As we wrote on Monday, this shutdown — the first since the Gingrich Congress of the mid-1990s — is an embarrassing display of legislative gridlock unmatched in the world’s developed countries. Only in the United States could a minority party attempt to block duly passed legislation by holding the country’s economy ransom.
But let’s not forget why we’re in this mess in the first place. Many of the media accounts on this issue have been filled with false equivalence, headlines that portray the conflict in Congress as a battle between the parties as if they are equally to blame for the nation’s current predicament. Make no mistake; the government shutdown is the fault of the House GOP’s scorched-earth political strategy.
This shutdown ultimately came about because there is no federal budget on the books. Earlier this year, the House and Senate both passed budgets, but Paul Ryan, the chairman of the House Budget Committee, didn’t convene any bicameral negotiations to actually attempt to pass a budget.
Instead, Ryan and the House Republicans planned to use the threat of a government shutdown and, later, the debt ceiling in order to extract concessions in the budget fight.
In other words, the Republicans have been waiting for these twin crises to leverage an agenda — defunding Obamacare and cutting government spending chief among their goals — that would otherwise have no hope of passing.

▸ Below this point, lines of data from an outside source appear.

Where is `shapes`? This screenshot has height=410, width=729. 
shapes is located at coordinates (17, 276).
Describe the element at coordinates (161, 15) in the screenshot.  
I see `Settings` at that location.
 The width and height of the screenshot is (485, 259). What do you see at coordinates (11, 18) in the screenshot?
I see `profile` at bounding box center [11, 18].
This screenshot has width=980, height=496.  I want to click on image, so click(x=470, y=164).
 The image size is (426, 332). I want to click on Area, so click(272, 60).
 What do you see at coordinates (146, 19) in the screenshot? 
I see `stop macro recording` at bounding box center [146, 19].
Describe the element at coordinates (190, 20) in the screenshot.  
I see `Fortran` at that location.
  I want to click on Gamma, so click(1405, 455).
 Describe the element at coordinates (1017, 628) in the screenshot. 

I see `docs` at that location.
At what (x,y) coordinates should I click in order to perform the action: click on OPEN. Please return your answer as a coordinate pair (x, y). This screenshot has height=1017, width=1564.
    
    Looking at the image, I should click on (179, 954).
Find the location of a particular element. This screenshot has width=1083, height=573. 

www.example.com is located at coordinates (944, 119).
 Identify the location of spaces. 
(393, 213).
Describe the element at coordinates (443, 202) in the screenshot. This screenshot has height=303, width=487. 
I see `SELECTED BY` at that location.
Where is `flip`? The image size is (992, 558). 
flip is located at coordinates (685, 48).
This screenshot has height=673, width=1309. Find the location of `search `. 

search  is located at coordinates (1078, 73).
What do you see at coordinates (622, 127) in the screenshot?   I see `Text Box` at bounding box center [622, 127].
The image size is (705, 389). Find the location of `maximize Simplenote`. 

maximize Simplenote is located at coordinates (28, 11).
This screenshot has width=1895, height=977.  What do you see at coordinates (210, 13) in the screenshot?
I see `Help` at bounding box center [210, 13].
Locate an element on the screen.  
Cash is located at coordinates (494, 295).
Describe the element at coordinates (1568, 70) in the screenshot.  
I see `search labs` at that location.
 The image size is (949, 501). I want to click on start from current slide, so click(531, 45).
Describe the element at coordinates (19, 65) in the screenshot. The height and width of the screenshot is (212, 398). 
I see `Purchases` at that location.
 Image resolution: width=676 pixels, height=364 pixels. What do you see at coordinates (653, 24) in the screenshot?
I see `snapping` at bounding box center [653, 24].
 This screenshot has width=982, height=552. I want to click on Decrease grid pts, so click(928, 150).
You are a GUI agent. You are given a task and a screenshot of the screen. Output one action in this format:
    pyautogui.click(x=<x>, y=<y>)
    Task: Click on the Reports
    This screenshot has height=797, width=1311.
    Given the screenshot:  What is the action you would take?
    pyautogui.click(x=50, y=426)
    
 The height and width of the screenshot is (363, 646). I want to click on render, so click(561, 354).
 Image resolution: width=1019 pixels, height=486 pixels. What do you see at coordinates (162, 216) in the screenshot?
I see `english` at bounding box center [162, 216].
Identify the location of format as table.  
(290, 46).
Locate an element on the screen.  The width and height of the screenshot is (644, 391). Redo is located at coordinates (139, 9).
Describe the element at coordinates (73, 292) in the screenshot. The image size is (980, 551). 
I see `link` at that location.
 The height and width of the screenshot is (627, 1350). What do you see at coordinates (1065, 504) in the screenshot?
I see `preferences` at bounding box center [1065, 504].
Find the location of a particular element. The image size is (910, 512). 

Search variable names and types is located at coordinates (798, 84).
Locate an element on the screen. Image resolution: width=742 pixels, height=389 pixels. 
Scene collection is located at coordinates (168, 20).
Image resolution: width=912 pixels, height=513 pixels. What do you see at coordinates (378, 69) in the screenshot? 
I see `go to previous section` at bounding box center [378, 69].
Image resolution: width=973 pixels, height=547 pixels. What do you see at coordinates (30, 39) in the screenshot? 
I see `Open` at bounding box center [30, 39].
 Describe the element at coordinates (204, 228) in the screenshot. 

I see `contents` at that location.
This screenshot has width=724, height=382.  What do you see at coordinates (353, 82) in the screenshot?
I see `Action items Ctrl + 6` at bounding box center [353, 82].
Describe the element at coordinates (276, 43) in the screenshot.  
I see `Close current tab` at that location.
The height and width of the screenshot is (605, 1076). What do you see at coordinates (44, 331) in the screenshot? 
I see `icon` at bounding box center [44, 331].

The House Republicans’ tactics have cost them already in terms of public esteem. According to a Washington Post/ABC News poll released Monday, only 26 percent of Americans approve of the way the House GOP has handled the negotiations over the federal budget and shutdown, and 63 percent disapprove.
If the Republicans hope to save face politically, and if the country is to return to a relative legislative health, they must give up on their blackmail tactics, agree to reopen the government, and raise the debt ceiling.
If they refuse to release their economic hostages and this fight spills over to the coming debt-ceiling debate, the GOP could really trash the economy. In mid-October, Congress will have to raise the country’s borrowing limit so the government can pay its bills. If that doesn’t happen, the country could default on its debts, which would cause a chain reaction of economic doom.
Unfortunately, early indications are that the House Republicans plan to tie any proposal to raise the debt ceiling to a delay of Obamacare, a plan that must done away with.
In 2011, President Obama and the congressional Democrats made the mistake of negotiating with the Republicans on the debt ceiling and validating their hostage-taking tactics. Today, the Democrats need to stick to their guns and refuse to bend to the will of the House Republicans, lest their tactics be validated again.